In the listing that follows, determine how many lines include the word "React". Respond with that number alone.

- - - -

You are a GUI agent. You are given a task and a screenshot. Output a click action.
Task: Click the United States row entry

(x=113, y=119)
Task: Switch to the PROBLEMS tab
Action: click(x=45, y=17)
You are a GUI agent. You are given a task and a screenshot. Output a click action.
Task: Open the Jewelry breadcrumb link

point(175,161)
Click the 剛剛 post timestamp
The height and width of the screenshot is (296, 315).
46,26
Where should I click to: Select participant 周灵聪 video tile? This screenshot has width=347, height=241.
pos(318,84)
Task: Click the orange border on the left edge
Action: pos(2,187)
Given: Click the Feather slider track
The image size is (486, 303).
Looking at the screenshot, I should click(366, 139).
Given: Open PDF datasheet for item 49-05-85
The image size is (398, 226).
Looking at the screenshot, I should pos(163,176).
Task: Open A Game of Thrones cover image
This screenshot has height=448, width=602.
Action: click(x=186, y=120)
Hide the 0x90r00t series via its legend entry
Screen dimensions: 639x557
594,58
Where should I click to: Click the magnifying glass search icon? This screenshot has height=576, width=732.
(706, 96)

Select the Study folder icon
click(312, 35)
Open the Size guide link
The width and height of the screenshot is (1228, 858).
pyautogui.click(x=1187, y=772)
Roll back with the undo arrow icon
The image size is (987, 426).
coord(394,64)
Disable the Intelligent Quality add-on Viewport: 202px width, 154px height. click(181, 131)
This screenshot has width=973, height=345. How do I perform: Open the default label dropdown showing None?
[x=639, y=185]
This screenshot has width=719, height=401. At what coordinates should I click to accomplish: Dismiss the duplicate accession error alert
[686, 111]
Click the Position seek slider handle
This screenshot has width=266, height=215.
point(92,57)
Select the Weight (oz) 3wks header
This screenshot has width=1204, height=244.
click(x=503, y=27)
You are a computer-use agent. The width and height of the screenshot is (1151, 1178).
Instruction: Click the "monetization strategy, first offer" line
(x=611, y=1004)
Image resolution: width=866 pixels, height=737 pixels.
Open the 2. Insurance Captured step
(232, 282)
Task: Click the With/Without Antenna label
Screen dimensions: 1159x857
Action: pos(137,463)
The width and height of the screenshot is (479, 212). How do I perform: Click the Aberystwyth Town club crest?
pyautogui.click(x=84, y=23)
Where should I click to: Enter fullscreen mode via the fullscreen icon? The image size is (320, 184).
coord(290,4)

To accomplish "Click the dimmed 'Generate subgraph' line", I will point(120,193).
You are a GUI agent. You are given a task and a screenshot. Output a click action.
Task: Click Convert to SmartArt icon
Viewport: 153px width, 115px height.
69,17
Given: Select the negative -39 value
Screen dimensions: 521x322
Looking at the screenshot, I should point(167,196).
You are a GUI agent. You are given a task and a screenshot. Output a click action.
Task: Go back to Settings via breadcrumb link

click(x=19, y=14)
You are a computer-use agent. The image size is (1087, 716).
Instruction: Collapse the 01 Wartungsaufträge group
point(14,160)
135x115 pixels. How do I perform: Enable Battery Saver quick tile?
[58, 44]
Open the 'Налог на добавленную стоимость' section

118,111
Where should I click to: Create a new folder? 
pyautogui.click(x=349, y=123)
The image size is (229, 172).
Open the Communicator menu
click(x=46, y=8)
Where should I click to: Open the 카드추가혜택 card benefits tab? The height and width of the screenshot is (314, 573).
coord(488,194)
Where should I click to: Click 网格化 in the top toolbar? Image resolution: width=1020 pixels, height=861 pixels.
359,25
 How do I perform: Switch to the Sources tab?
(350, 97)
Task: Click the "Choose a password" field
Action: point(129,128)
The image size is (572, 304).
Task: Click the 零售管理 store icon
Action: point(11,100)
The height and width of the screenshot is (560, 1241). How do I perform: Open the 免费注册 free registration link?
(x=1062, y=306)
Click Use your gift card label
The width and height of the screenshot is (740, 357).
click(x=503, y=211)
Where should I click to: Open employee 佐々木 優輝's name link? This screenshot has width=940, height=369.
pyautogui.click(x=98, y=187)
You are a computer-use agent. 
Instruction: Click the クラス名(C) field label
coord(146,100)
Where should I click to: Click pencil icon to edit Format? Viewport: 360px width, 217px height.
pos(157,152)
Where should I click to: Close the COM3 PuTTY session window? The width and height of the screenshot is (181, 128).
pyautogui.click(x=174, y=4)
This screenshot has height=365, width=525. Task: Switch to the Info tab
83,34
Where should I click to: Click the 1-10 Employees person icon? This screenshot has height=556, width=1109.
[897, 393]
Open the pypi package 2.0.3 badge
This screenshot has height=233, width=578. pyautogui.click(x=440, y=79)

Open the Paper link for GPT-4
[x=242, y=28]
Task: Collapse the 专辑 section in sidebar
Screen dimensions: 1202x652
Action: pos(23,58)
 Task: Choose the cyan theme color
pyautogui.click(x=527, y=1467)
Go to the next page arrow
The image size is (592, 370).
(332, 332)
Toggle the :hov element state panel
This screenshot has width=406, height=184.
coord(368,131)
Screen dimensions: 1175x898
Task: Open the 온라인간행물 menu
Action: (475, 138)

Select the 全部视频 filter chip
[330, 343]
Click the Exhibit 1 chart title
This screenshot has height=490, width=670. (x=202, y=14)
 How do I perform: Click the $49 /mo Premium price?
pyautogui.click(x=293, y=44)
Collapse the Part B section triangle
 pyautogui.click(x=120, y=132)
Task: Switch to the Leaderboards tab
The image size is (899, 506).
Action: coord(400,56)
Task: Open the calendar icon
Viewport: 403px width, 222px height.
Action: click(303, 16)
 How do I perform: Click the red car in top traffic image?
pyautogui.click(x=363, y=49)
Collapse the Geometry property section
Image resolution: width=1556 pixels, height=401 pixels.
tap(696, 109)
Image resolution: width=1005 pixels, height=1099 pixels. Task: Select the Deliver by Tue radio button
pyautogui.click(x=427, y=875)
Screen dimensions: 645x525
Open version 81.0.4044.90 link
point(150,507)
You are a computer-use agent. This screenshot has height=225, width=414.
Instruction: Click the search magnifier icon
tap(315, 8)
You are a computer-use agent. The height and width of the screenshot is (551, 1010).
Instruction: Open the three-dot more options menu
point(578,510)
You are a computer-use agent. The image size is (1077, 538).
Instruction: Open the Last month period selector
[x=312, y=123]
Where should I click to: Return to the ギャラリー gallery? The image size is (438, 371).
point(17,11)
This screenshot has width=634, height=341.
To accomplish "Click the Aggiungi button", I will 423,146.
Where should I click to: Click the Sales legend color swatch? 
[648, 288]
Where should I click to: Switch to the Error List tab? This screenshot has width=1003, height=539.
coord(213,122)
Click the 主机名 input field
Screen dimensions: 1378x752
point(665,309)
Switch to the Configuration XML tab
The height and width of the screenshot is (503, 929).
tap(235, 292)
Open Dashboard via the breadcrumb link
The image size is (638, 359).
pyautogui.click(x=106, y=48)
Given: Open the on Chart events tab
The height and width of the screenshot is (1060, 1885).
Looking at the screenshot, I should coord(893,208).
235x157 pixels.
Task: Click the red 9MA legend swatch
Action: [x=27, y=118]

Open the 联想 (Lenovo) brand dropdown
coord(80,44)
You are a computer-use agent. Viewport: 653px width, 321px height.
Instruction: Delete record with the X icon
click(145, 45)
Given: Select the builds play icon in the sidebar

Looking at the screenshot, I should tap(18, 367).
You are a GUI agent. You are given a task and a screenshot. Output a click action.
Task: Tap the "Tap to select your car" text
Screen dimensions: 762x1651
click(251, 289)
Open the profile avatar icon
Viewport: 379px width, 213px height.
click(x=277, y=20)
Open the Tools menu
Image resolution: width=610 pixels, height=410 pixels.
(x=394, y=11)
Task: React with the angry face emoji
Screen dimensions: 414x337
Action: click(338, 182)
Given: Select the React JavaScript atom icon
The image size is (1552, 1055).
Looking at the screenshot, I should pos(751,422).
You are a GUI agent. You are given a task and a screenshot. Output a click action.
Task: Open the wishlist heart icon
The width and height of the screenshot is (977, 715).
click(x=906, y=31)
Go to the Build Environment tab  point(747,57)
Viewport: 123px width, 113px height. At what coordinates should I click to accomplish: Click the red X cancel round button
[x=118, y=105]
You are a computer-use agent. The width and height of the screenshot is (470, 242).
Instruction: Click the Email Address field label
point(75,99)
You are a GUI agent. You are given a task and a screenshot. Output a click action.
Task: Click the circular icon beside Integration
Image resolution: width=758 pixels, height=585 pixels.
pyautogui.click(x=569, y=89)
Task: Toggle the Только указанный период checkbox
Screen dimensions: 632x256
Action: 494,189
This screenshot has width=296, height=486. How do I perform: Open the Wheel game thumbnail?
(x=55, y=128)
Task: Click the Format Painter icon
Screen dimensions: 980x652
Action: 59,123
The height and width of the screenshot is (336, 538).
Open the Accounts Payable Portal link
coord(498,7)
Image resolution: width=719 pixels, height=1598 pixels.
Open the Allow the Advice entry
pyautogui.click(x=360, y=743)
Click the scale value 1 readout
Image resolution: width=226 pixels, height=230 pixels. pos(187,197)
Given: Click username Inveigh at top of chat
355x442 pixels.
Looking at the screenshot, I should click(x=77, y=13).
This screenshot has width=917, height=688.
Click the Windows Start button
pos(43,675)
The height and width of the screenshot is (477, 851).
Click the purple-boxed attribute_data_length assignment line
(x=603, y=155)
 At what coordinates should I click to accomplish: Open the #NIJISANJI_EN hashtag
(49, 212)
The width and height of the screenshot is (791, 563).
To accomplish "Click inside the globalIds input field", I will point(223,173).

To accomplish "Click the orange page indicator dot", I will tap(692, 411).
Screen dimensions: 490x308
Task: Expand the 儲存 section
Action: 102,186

- - - -

= ANSWER TO THE PROBLEM =
2